_Фрагмент текста_

★ ★ ★ ★

Смерть Валуева – не только огромное личное горе Хомякова, это первая по времени и очень значительная утрата в славянофильском кружке, удар по его журнально-издательским планам. После ухода Валуева славянофилы остро ощутили нехватку этого «нравственного двигателя», соединявшего всех ради общей цели: издание валуевских сборников не было продолжено, местонахождение еще четырех сборников, подготовленных им, до сих пор неизвестно, в 1846 году перестал выходить журнал «Библиотека для воспитания».
Но Хомяков до конца 1852 года трудился над «Записками о Всемирной истории», выполняя наказ Валуева. Статья Хомякова «Церковь одна» также в известной степени была исполнением завета Валуева. Хомяков не сразу признался в авторстве, выдавая свою статью за греческую рукопись, якобы найденную покойным Валуевым.
Хомяков не уехал в заграничное путешествие, покуда не был установлен памятник на могиле Валуева: это произошло 9 мая 1847 года, в середине мая Хомяковы приехали в Петербург, а в конце месяца отправились за границу.
Биографический очерк о Валуеве, написанный Хомяковым сразу же после смерти молодого друга, пронизан глубокой скорбью о нем. Автор закончил его следующими словами: «Дай Бог всем быть так искренно любимыми в жизни и так горько оплаканными после смерти».
H. К. Гаврюшин
«Признак настоящей веры…»: А. С. Хомяков и Е. П. Ростопчина
«Странно наше, так сказать, островное положение в русском обществе. Чувствуешь, что мы более всех других люди русские и в то же время, что общество русское нисколько нам не сочувствует», – писал А. С. Хомяков на исходе 1859 года И. С. Аксакову[116].

★ ★ ★ ★

_Задание_
Переведите на английский язык это предложение из текста о Хомякове и Валуеве: «Статья Хомякова „Церковь одна“ также в известной степени была исполнением завета Валуева».

★ ★ ★ ★

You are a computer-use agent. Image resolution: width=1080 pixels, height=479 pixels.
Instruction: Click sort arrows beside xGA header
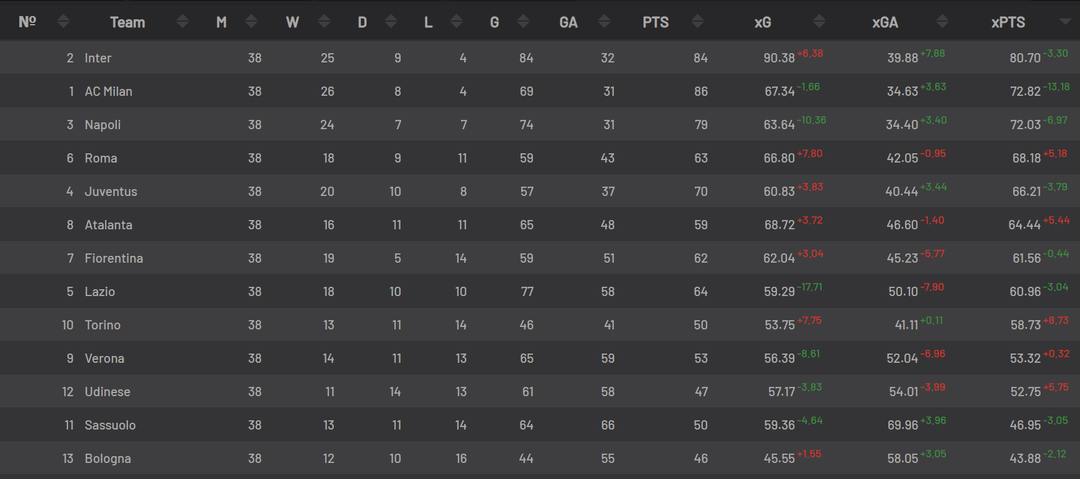pyautogui.click(x=942, y=22)
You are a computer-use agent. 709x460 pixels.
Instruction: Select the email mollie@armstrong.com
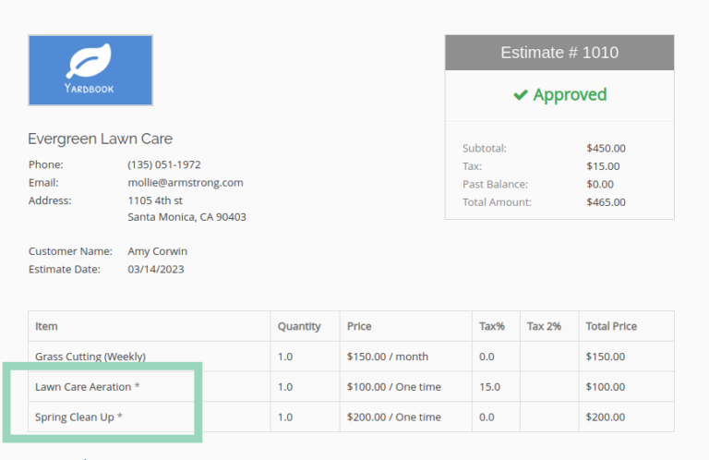click(185, 183)
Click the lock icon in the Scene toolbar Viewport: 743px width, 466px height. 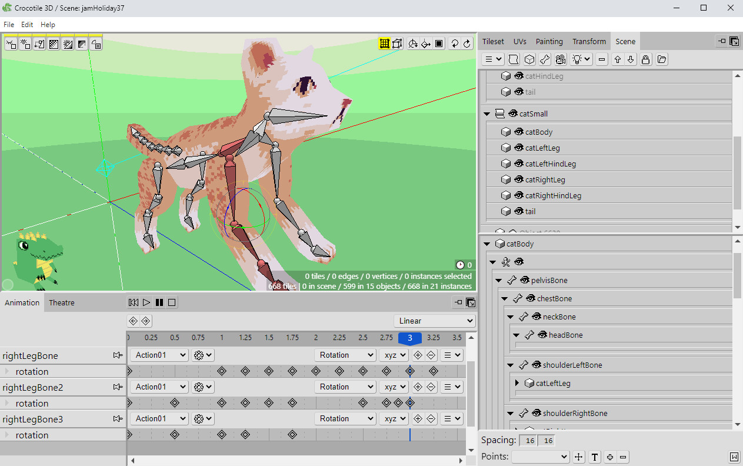pos(645,59)
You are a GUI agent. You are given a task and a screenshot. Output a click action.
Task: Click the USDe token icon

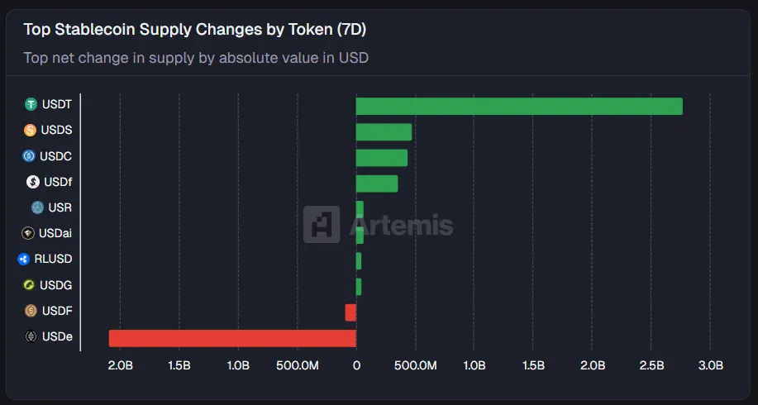[31, 336]
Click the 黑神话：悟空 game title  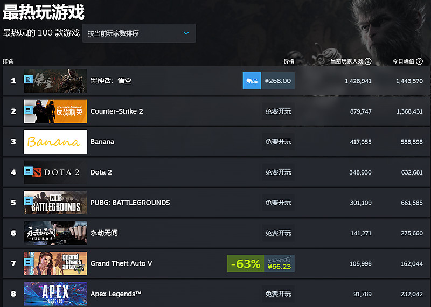point(111,81)
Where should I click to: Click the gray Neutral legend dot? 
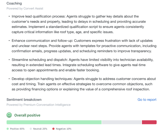(x=31, y=129)
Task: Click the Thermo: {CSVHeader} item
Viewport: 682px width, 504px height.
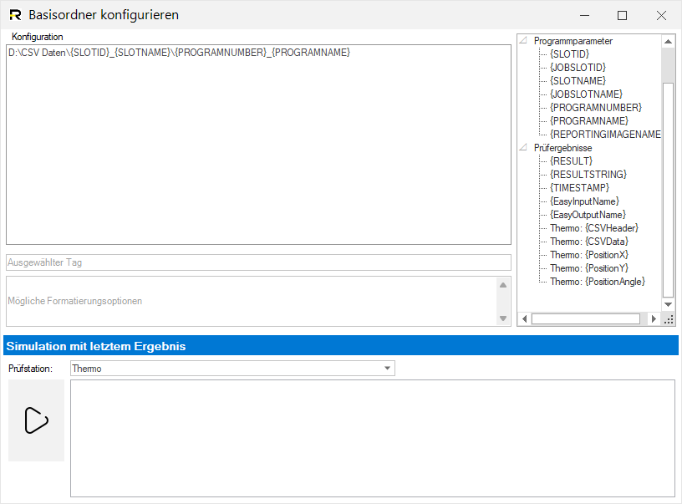Action: [x=594, y=228]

★ ★ ★ ★

_Ответ_
Khomyakov's article "The Church Is One" was also, to a certain extent, the fulfillment of Valuev's behest.